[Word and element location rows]
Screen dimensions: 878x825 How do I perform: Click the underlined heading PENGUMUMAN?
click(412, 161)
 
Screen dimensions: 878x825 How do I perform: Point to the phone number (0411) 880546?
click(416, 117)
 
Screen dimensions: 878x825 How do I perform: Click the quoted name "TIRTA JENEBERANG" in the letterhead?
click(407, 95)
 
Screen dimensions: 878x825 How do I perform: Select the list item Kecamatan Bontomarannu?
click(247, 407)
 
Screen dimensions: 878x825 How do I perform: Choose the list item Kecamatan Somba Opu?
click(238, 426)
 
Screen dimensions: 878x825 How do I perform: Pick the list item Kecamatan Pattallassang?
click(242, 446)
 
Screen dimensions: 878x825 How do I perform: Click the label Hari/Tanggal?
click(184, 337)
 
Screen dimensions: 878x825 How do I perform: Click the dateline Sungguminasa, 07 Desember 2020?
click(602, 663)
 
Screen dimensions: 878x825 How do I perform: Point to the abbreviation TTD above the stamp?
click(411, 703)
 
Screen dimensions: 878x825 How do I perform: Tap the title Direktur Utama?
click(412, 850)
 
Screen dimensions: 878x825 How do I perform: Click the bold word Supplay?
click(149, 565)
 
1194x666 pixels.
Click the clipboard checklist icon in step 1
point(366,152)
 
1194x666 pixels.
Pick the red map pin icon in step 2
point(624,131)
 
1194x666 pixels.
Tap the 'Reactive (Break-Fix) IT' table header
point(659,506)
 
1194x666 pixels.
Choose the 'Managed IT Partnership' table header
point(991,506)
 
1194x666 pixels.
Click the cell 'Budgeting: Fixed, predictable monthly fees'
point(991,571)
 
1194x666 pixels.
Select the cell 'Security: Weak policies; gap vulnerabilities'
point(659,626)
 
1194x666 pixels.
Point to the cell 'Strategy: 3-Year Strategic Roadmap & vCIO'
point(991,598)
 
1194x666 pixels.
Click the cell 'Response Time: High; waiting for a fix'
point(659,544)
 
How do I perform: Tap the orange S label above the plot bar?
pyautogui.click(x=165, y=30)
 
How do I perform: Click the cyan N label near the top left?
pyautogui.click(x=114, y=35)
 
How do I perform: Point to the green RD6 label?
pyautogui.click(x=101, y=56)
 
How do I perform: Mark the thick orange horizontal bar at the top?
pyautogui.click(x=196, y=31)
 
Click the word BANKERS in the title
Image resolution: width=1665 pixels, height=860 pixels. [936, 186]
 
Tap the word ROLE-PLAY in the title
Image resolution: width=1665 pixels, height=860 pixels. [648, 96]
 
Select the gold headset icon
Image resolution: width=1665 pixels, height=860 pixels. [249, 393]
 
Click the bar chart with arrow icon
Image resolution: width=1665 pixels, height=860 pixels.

# PROMPT
Locate every line in the rows above that contains the string "Choose", treating uppercase and lowercase as different, and copy each of those lines.

# WORKED SOLUTION
Screen dimensions: 878x825 How do I perform: Choose the list item Kecamatan Somba Opu?
Choose the 'Managed IT Partnership' table header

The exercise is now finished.